El Mahler de Boulez (aquí se recogen todas sus obras importantes) apabulla por sus modernas hechuras vienesas y sus continuos presagios futuristas, con logros casi inalcanzables, como una Tercera Sinfonía irrefutable y una Sexta granítica, de una pieza. Hay compositores representados con un solo disco (Szymanowski, Varèse, Skriabin), pero en interpretaciones devenidas en hitos. No faltan tampoco pequeñas sorpresas (una Gran Partita de Mozart desmenuzada con rayos X, una Octava de Bruckner decididamente profana o un Así habló Zaratustra de Strauss más filosófico que nunca) y la esperable afinidad con sus compatriotas: un Ravel puntillista, un Debussy infinitamente maleable, casi panteísta, y un Messiaen polícromo y omnímodo.
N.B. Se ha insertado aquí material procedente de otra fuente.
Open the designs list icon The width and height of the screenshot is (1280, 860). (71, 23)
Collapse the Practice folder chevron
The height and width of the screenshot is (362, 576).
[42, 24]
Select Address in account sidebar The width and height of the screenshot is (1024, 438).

Su versión incandescente de Et exspecto resurrectionem mortuorum parece capaz de resucitar a los muertos o devolver la fe a los incrédulos. Un discípulo díscolo, Boulez llegó a calificar la Sinfonía Turangalîla de su maestro de “música de burdel”. Cuando llegó a su clase, Messiaen pensó, por su parte, que aquel joven estaba “furioso, como un león al que hubieran desollado vivo”. Pero las interpretaciones que aquí se escuchan lo habrían dejado tan deslumbrado como a nosotros.
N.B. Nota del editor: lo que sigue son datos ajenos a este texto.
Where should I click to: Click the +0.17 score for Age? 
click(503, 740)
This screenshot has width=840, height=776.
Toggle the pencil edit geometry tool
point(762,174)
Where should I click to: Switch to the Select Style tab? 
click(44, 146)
Brilla también con fuerza su propia música (cuyo nacimiento fue posible en gran medida gracias a su larga dedicación a la dirección), así como el homenaje a un compañero de generación, György Ligeti, aún más genial bajo su lupa. El conjunto se corona con el Anillo de Wagner que puso patas arriba en Bayreuth en 1976 tanto la historia del wagnerismo como la del propio festival: además de las versiones en audio en CD, cuatro Blu-rays permiten ver la pareja revolución operada por su colega —cómplice casi— Patrice Chéreau. El arte de Pierre Boulez, de quien los músicos que trabajaron con él siempre se hicieron lenguas de su oído prodigioso, sobrehumano, capaz de escuchar y discernir literalmente todo, es, como supo percibir Jacques Lonchampt en aquella crítica visionaria de 1963, el de una “poesía de la exactitud”. Sesenta años y toda una gran carrera de director después, tal como corrobora la escucha asombrada de este cofre lleno de modernos tesoros, es imposible expresarlo mejor.
‘Boulez - El director’. Grabaciones completas en Deutsche Grammophon y Decca. 84 CD y 4 Blu-rays.